Entries taken from a collection:
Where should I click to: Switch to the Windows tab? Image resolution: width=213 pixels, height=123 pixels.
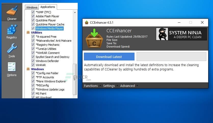click(x=32, y=7)
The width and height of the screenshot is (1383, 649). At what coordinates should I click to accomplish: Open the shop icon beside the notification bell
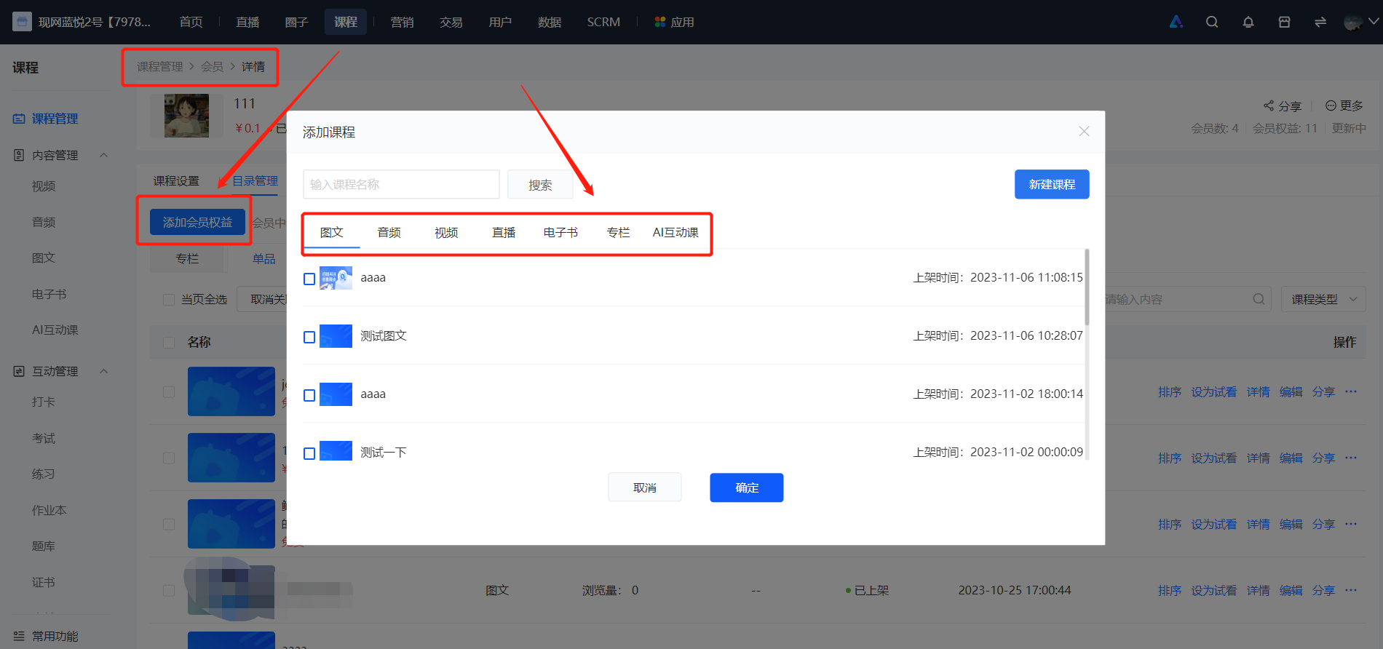tap(1285, 22)
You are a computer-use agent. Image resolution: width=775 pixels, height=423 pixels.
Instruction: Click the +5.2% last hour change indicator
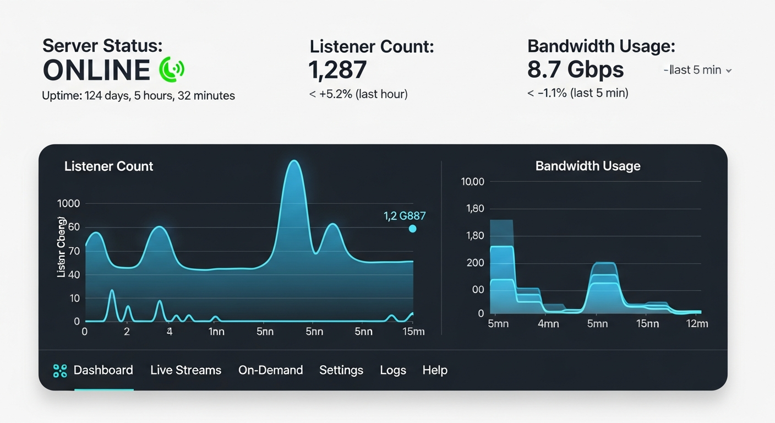click(x=358, y=94)
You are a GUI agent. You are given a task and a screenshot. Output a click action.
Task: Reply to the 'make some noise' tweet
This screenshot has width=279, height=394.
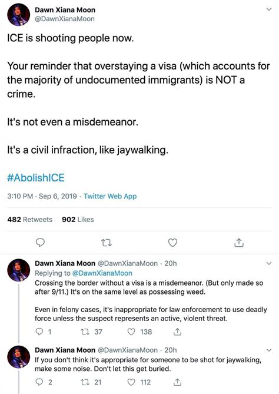click(39, 382)
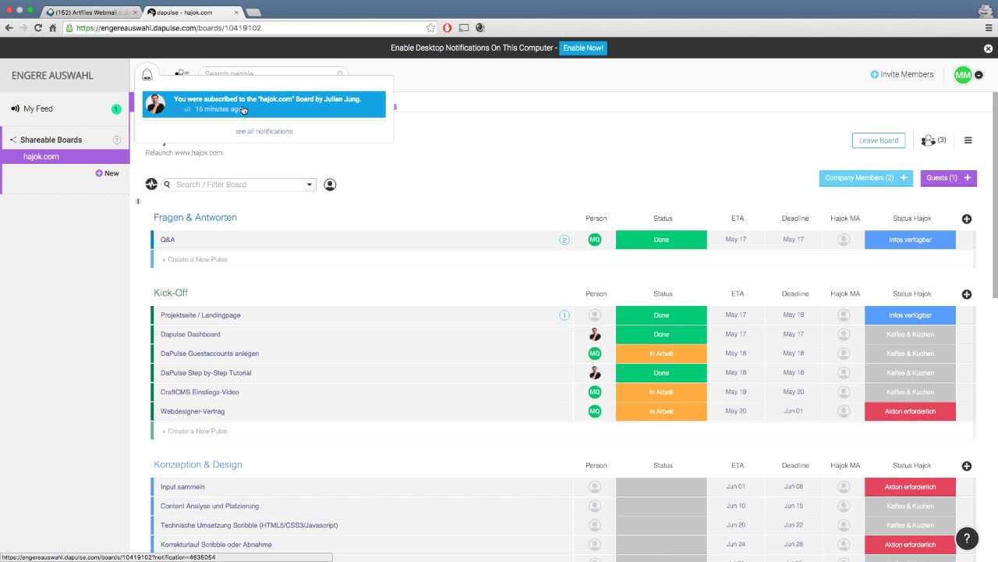Click the Search / Filter Board input field

point(238,185)
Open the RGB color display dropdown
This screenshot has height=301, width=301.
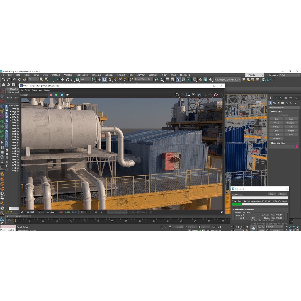(x=47, y=95)
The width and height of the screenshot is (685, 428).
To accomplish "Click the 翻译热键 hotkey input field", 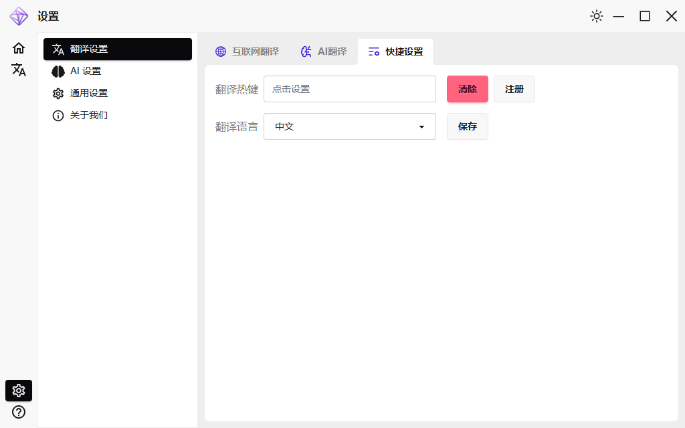I will pyautogui.click(x=350, y=89).
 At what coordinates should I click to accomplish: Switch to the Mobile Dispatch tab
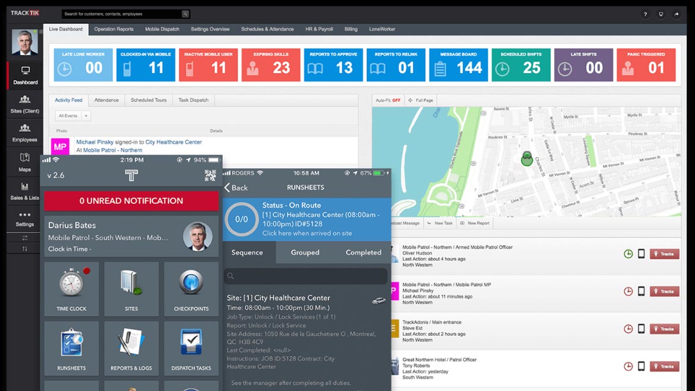tap(162, 29)
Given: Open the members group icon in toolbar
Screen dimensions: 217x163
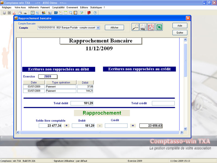Looking at the screenshot, I should pos(43,13).
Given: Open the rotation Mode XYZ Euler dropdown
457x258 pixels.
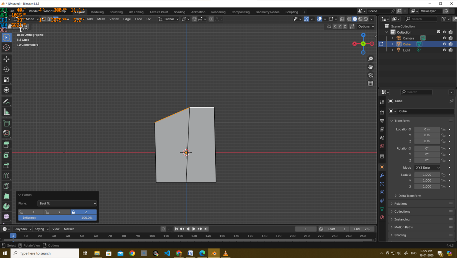Looking at the screenshot, I should coord(427,168).
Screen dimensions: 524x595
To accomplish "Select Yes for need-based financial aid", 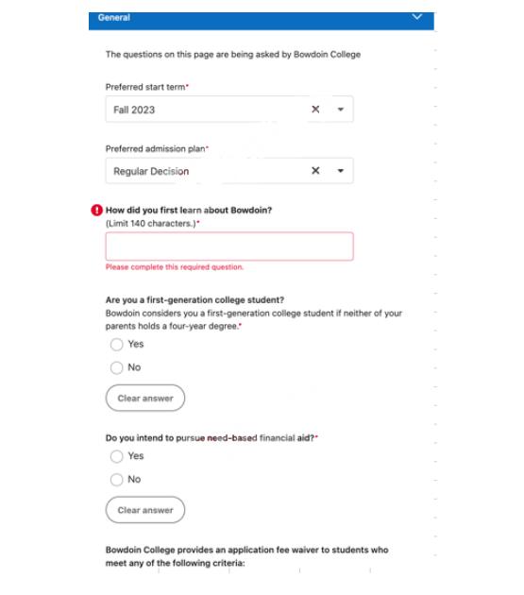I will point(116,456).
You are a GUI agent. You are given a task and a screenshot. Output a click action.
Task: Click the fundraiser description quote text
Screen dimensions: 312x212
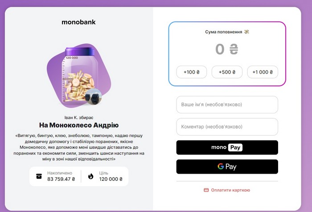pos(79,147)
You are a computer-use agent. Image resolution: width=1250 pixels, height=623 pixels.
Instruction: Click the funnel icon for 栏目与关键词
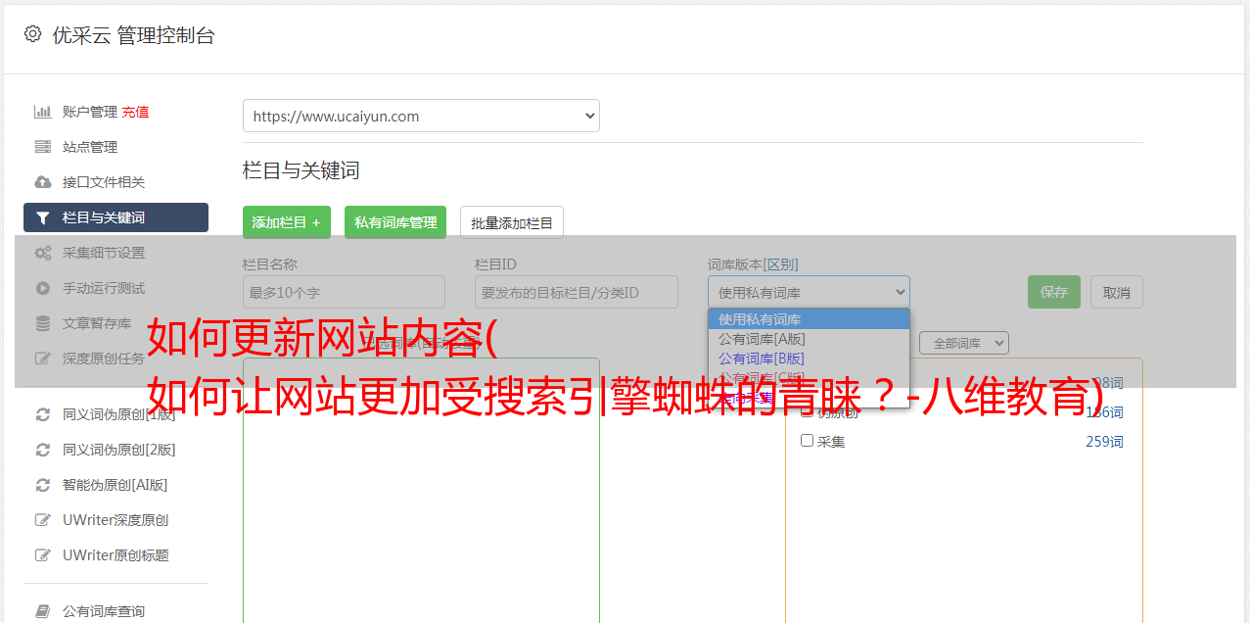point(42,217)
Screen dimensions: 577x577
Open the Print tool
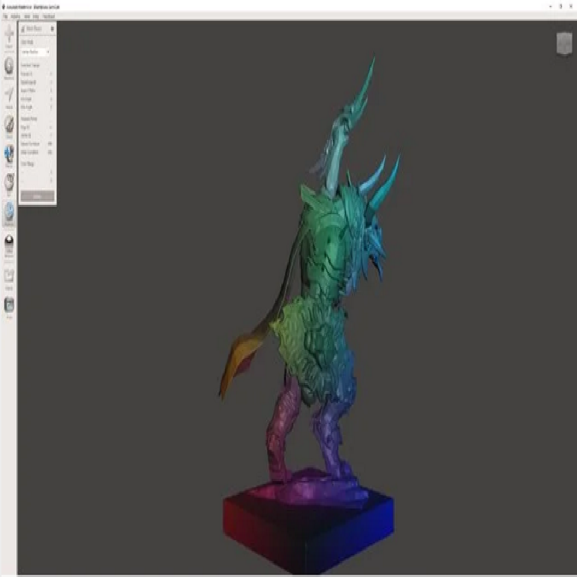tap(9, 305)
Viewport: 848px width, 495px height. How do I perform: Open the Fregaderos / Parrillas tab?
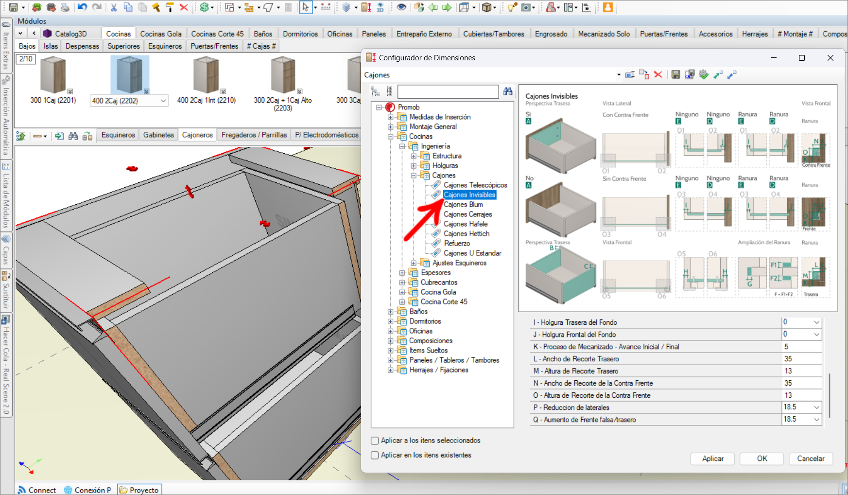(x=254, y=135)
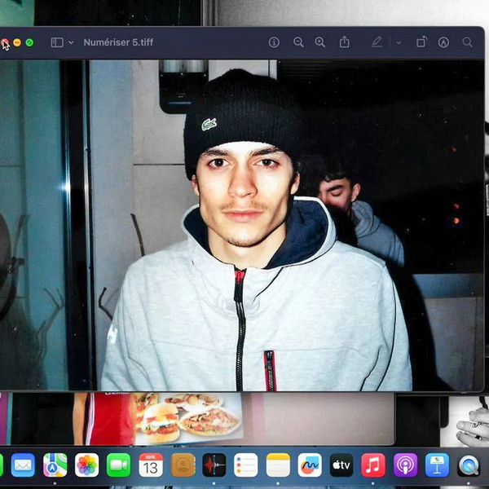Zoom in on the image
Image resolution: width=489 pixels, height=489 pixels.
pyautogui.click(x=320, y=42)
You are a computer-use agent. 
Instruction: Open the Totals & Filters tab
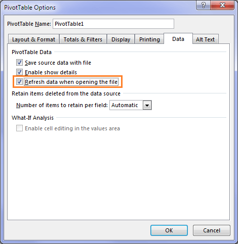(x=83, y=39)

● DIRECTIONS: Each line above that falls between the line with "At what coordinates should I click to accomplish: Switch" and the line with "Screen dimensions: 524x595" should be printed exactly, together with those two lines, but the pictures should not.

● RESPONSE TO THIS EXERCISE:
 At what coordinates should I click to accomplish: Switch to the Mobile Dispatch tab
tap(162, 29)
Given: Open the members group icon in toolbar
Screen dimensions: 217x163
Looking at the screenshot, I should pos(43,13).
Given: Open the rotation Mode XYZ Euler dropdown
457x258 pixels.
Looking at the screenshot, I should coord(427,168).
Screen dimensions: 524x595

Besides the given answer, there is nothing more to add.